◆ Given text ◆

The Eastern Line begins at Bangkok before heading through Chachoengsao, Prachinburi to terminate at Aranyaprathet in Sa Kaew Province, 255 kilometers from Bangkok. There is a reopened rail link to Cambodia from Aranyaprathet. A branch line also connects Khlong Sip Kao Junction to the Northeastern Line at Kaeng Khoi Junction. At Chachoengsao Junction, there is another branch to Sattahip. Along the route to Sattahip, at Si Racha Junction, there is yet another branch towards Laem Chabang Deep Sea Port and further at Khao Chi Chan Junction for Map Ta Phut Port, in Rayong.

- Makkasan station - the main depot of SRT (Makkasan Works)
- Hua Mak station - Bangkok suburban station
- Hua Takhe station - Junction for ICD.
- Chachoengsao Junction - Junction for Laem Chabang (double track opened January 2012) and Aranyaprathet Line. Main Chachoengsao station.
- Khlong Sip Kao Junction - Junction for the Aranyaprathet Line and the Cargo Link to Kaeng Khoi Junction.

◆ Problems and tasks ◆
(a) Copy the Eastern Line railway text word for word from "- Makkasan station" to "Main Chachoengsao station.".
(b) Write what comes next in the Eastern Line railway text, starting after its last line.

◆ Supplied data ◆
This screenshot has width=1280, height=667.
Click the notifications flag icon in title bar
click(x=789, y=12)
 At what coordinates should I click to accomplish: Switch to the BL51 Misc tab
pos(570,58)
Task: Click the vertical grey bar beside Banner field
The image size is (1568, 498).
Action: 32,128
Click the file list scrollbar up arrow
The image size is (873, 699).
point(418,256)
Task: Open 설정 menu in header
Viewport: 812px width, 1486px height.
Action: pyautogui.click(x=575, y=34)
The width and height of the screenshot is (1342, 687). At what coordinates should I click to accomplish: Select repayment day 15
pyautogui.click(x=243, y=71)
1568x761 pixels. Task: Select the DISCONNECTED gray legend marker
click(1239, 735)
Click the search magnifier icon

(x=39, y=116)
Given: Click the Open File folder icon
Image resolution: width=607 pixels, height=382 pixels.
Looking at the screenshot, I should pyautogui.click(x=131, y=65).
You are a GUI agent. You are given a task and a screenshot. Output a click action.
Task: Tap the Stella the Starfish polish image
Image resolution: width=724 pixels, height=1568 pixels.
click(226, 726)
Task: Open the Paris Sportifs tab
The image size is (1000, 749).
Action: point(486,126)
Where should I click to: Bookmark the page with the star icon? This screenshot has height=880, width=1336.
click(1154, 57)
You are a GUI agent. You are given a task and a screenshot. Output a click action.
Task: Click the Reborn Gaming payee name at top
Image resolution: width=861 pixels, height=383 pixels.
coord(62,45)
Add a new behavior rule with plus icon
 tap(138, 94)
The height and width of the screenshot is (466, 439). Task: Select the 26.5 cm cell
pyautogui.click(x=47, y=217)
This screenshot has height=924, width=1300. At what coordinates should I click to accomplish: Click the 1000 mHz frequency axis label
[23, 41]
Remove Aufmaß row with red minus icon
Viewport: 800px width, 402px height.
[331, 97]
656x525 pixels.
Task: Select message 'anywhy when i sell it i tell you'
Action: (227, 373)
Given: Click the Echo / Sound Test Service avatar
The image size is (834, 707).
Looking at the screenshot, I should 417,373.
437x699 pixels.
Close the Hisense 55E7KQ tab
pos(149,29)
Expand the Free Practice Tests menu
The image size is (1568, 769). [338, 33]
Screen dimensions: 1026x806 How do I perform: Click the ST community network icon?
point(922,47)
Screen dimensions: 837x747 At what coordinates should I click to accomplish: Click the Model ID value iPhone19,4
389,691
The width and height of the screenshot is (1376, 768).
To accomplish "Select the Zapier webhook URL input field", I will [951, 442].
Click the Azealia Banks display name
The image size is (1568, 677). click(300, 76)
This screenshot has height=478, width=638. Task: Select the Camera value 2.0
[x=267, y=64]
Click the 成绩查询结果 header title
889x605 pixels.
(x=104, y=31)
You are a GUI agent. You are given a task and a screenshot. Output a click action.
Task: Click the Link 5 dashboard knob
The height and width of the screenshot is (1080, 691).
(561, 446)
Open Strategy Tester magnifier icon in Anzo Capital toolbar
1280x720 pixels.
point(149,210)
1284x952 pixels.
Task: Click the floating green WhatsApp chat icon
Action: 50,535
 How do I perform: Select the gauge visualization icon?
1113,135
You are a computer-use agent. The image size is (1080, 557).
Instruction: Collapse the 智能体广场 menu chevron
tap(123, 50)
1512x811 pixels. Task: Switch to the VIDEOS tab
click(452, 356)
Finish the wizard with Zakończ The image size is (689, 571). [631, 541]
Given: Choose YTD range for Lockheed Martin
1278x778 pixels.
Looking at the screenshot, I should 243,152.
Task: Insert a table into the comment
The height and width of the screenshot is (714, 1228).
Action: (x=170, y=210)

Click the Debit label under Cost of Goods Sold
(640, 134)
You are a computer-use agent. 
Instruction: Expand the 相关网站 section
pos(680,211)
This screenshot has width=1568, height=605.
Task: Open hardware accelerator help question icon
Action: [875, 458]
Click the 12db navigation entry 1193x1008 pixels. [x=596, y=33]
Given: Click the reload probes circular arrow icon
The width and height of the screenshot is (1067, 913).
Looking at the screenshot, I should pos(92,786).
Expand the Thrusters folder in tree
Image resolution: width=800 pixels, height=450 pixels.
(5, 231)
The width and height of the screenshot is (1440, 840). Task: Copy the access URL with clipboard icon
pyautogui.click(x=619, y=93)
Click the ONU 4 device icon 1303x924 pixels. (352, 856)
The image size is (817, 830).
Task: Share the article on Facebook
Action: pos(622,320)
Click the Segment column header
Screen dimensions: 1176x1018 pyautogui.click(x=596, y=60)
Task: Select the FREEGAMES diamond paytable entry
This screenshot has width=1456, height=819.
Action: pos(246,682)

◆ Answers to the exercise ◆
(a)
- Makkasan station - the main depot of SRT (Makkasan Works)
- Hua Mak station - Bangkok suburban station
- Hua Takhe station - Junction for ICD.
- Chachoengsao Junction - Junction for Laem Chabang (double track opened January 2012) and Aranyaprathet Line. Main Chachoengsao station.

(b)
- Prachin Buri station - Main Prachin Buri Province Rail Station.
- Kabin Buri station - Half of long-distance Aranyaprathet Line services terminate here. In Prachin Buri Province.
- Sa Kaeo station - Main Sa Kaeo station
- Ban Klong Luk Border station - Terminus of Aranyaprathet Main Line, located at the Thai-Cambodian border. (only freight trains cross the border).
- Chonburi station- Main Chonburi station
- Si Racha Junction - Junction for Laem Chabang Deep Sea Port.
- Pattaya station - Railway station for Pattaya City.
- Khao Chi Chan Junction- Junction for Sattahip Commercial Port and Map Taphut Freight Line
- Ban Phlu Ta Luang station - Former terminus for Sattahip.
- U Taphao station - One of railway stations for Sattahip. Serves U-Tapao International Airport.
- Chuk Samet station - Terminus for current, operational, ordinary train from Hua Lumphong.
- Map Ta Phut station - Terminus of East Coast Line - freight trains only.

==See also==
- Northern Line (Thailand)
- Northeastern Line (Thailand)
- Southern Line (Thailand)
- Airport Rail Link (Bangkok)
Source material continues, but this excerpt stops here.